SAPABENTALA.com – Di bawah kilauan lampu kota yang bagaikan kunang-kunang raksasa yang tersesat, aku melangkah dengan bayangmu yang menari-nari di dalam kepala. Tanpa aku sadari, ingatanku melayang ke malam itu, di tepi danau yang luasnya bagaikan lautan Mediterania. Angin berbisik mesra, rembulan malu-malu mengintip percakapan kita yang diwarnai keheningan canggung.

Malam itu, di hadapanmu, aku bagaikan wayang tanpa dalang, kaku dan tak berdaya. Kata-kata indah yang biasanya mengalir bagaikan air terjun, kini tersangkut di tenggorokan bagaikan serpihan kerupuk yang tak kunjung ditelan. Aku bagaikan badut tanpa kelucuan, berusaha menghiburmu dengan candaan garing, namun kau tetap membalasnya dengan tawa bagaikan alunan simfoni terindah yang membuat aku jatuh cinta.

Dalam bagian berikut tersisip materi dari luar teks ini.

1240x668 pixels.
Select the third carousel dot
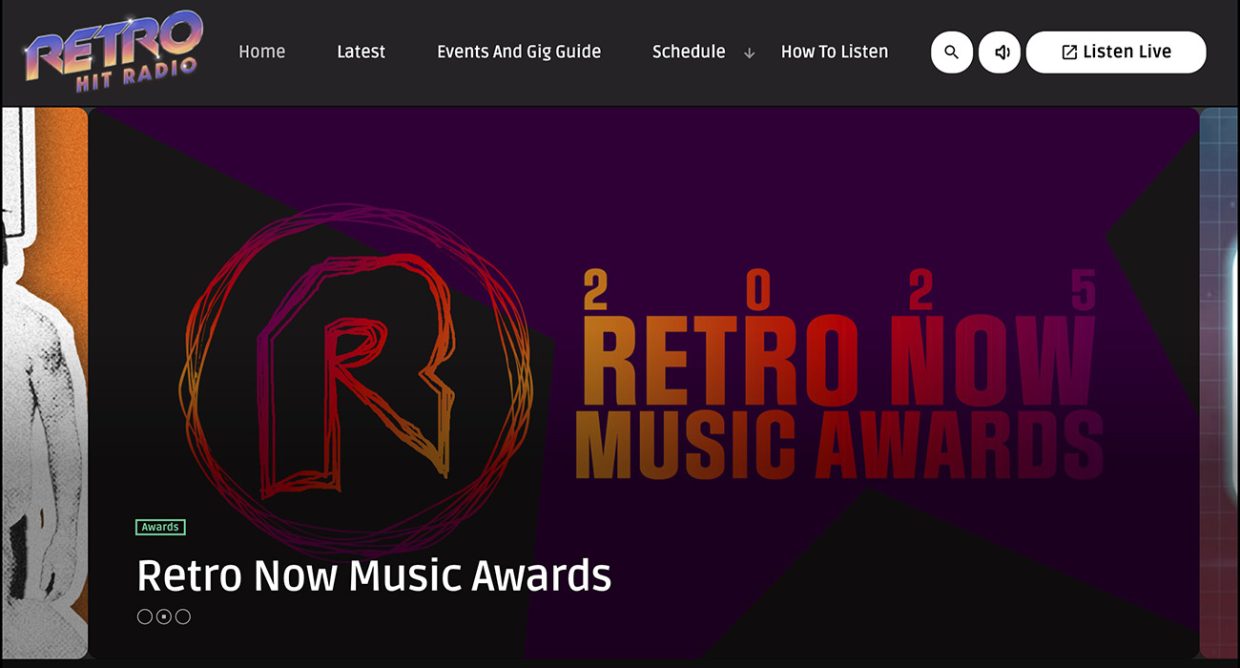click(182, 617)
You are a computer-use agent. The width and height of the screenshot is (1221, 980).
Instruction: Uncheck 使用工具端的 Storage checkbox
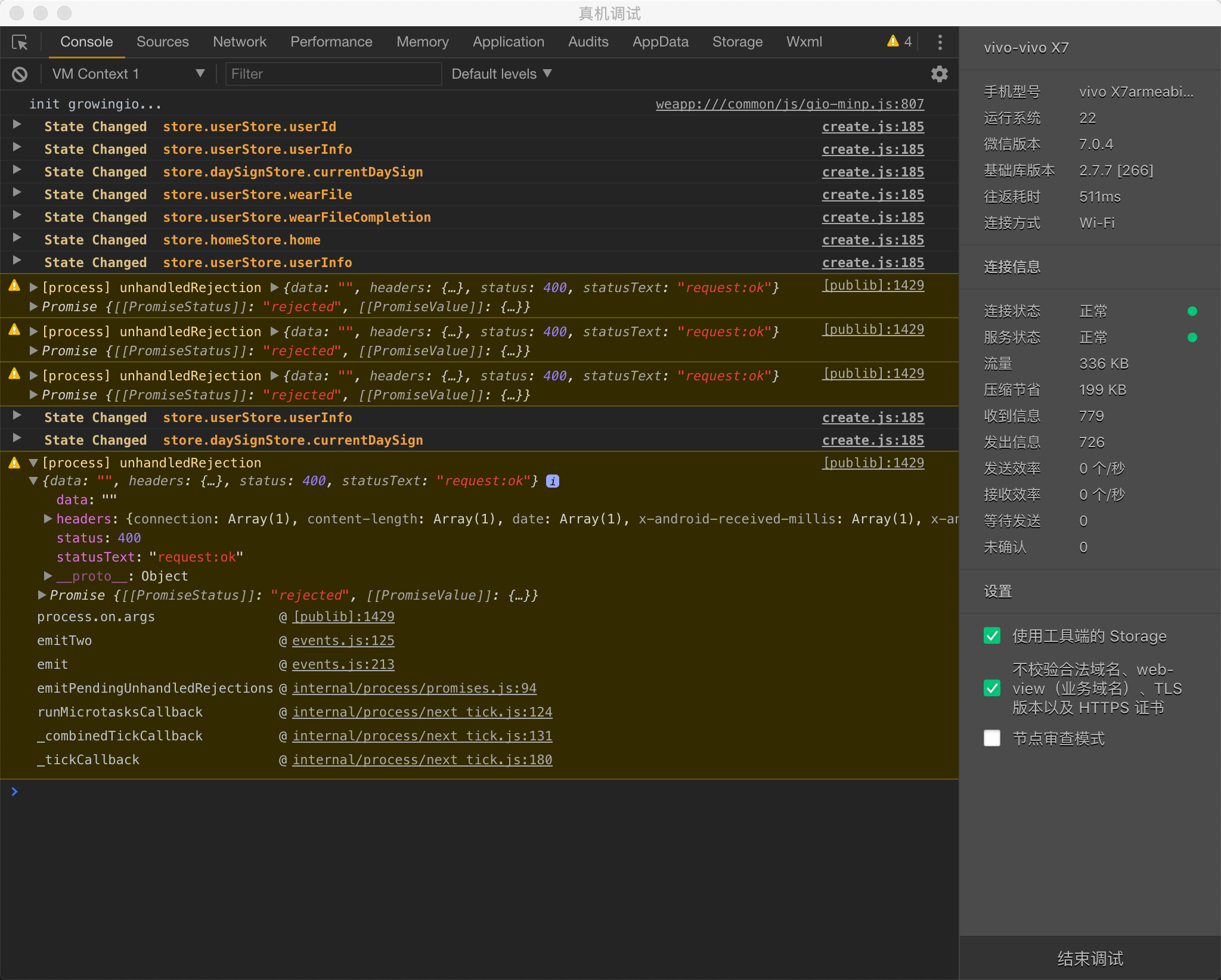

Senyum dan tawamu di malam itu masih membekas jelas di relung hatiku, bagaikan lukisan abadi yang tak lekang oleh waktu. Dan kini, di bawah lampu kota yang kian meredup, aku terus melangkah, ditemani bayanganmu dan kenangan indah bersamamu. Setiap langkahku bagaikan syair cinta yang tak terucap, melodi rindu yang mengalun tanpa henti, menggema di ruang kosong jiwaku.

Ah, entah kapan lagi kita akan bertemu? Mungkinkah di bawah sinar rembulan yang sama, di tepi danau yang sama, dengan angin yang sama sepoi-sepoi? Ataukah di alam mimpi yang tak terjamah realita? Hanya semesta yang tau jawabannya.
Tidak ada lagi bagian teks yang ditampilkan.